В 6 часов 30 мин. отправлялся пустой состав до Кошедар. Мне не стоило большого труда уговорить начальника станции дать паровоз еще дальше, до Вильно.
В тяжелой неизвестности путь казался бесконечным. 12 часов ночи я был в Вильне и тотчас отправился по адресу Витебской общины, в местное реальное училище. Князь Игорь Константинович уже спал. Я разбудил его и, наскоро справившись о состоянии только что уснувшего князя Олега, попросил рассказать всё сначала.
Ранение князя случилось при следующих обстоятельствах. 27 сентября, после полудня, 2-ая Гвардейская кавалерийская дивизия, имея в авангарде два эскадрона Гусарского полка, наступала в направлении Владиславова. Проходя недалеко от деревни Пильвишки, боковая застава заметила неприятельский разъезд и начала его обстреливать. Немцы шарахнулись в сторону и наскочили на четвертый эскадрон Гусарского полка, шедший в голове колонны главных сил. Тотчас же был открыт огонь. Разъезд повернул опять, но встретил заставу его величества эскадрона под командой корнета Безобразова. Как раз в этот момент князь Олег, давно стремившийся в дело, стал проситься у эскадронного командира, графа Игнатьева, чтобы ему позволили с его взводом захватить зарвавшихся немцев. Эскадронный командир долго не соглашался его отпустить, но, наконец, уступил. Все остальное произошло очень быстро. Преследуя отступающий неприятельский разъезд, князь Олег вынесся далеко вперед на своей кровной кобыле Диане. Вот они настигают отстреливающегося противника... Пятеро немцев валятся, прочие сдаются; но в это время в князя Олега целится с земли раненый всадник. Выстрел, и князь Олег валится с лошади...
Первыми подскакали к раненому князю вольноопределяющийся граф Бобринский и унтер-офицеры Василевский и Потапов. Первые два принялись перевязывать рану, а Потапов был услан за фельдшером и с докладом эскадронному командиру. На вопрос, не больно ли ему, князь Олег ответил отрицательно. Общими усилиями раненого перенесли в близкий хутор, где фельдшер Путь сделал ему первую настоящую перевязку. Увидав прискакавших на хутор братьев, раненый обратился к князю Гавриилу Константиновичу со словами: "Перекрести меня!", что тотчас же было исполнено.
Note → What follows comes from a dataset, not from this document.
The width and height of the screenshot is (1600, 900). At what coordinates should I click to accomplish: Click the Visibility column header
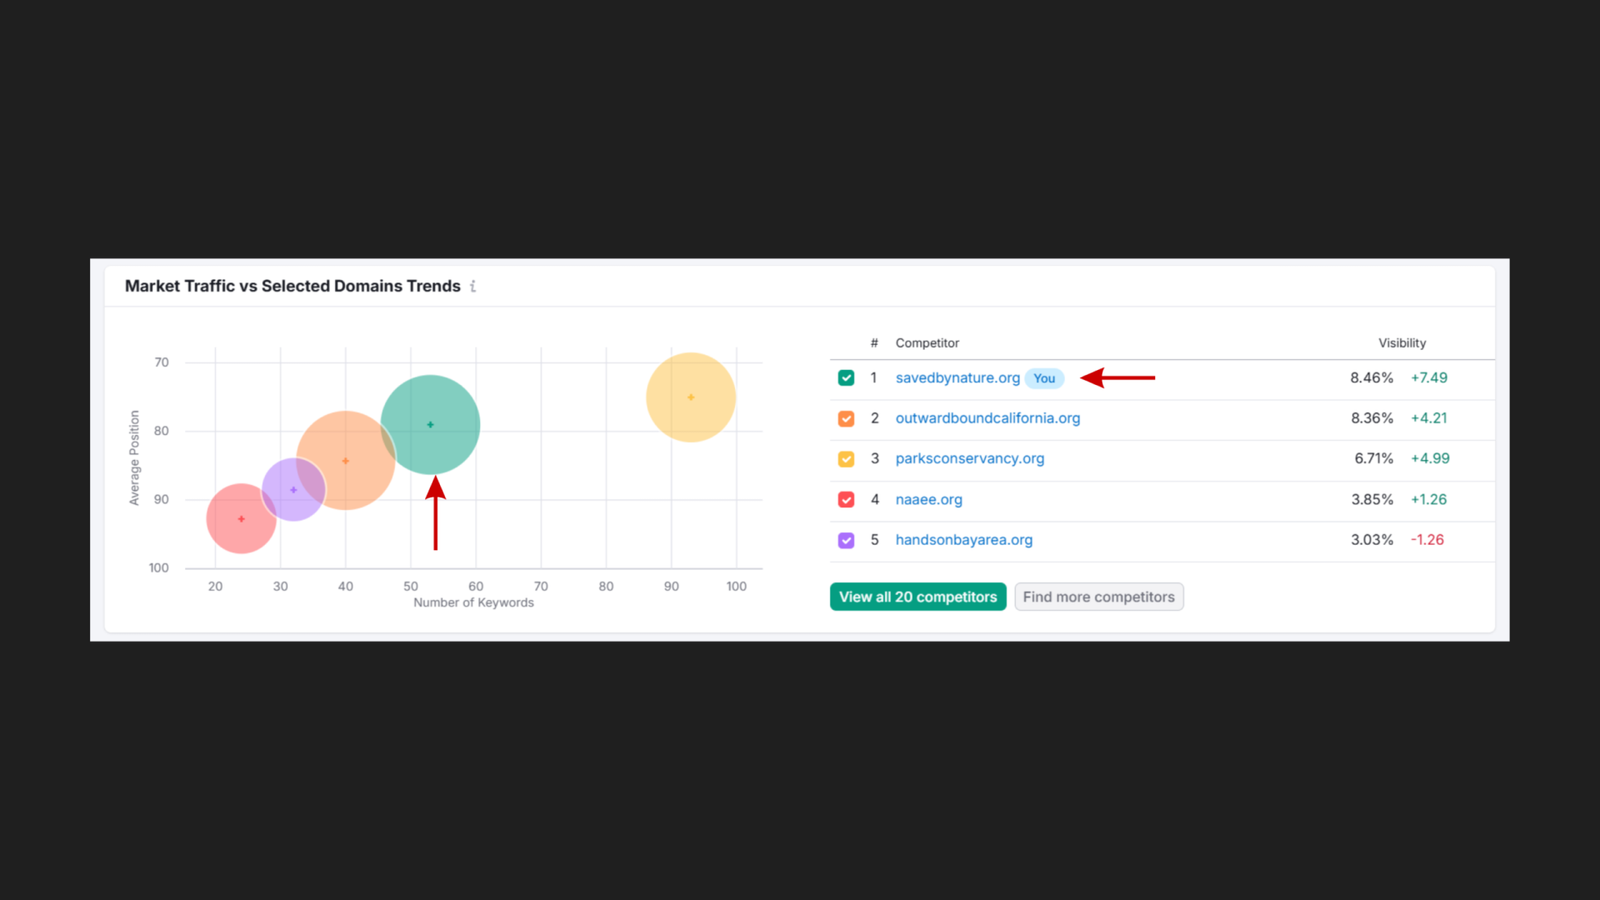click(1402, 343)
Когда началась стрельба, ротмистр Раевский послал меня со взводом вправо от дороги, по которой мы шли. Я спешил взвод у какой-то изгороди и открыл стрельбу по противнику. После этого я прискакал на хутор, возле которого Олег лежал на животе на земле. Я дал ему образок. Олег страдал и я подал ему яблоко, которое он стал грызть от боли. Я оставался при нем очень недолго, потому что мне надо было вернуться в эскадрон. Я был ужасно расстроен... Игорь оставался при Олеге. Это было моим последним свиданием с Олегом.
"В это время, - продолжает ген. Ермолинский, - приготовляли арбу. Раненого положили на солому и в сопровождении дивизионного врача Дитмана и князя Игоря Константиновича повезли в Пильвишки. В течение этого долгого переезда князь Олег сильно страдал от тряски и беспрестанно задавал вопрос: "Скоро ли? В Пильвишках, по собственной инициативе он приобщился св. Тайн, говоря, что тогда наверное "легче будет".
На станции поезд уже ожидал. Сопровождать раненого по железной дороге был назначен уполномоченный Красного Креста В. А. Бутурлин. Тут же со станции была дана телеграмма Ковенскому коменданту.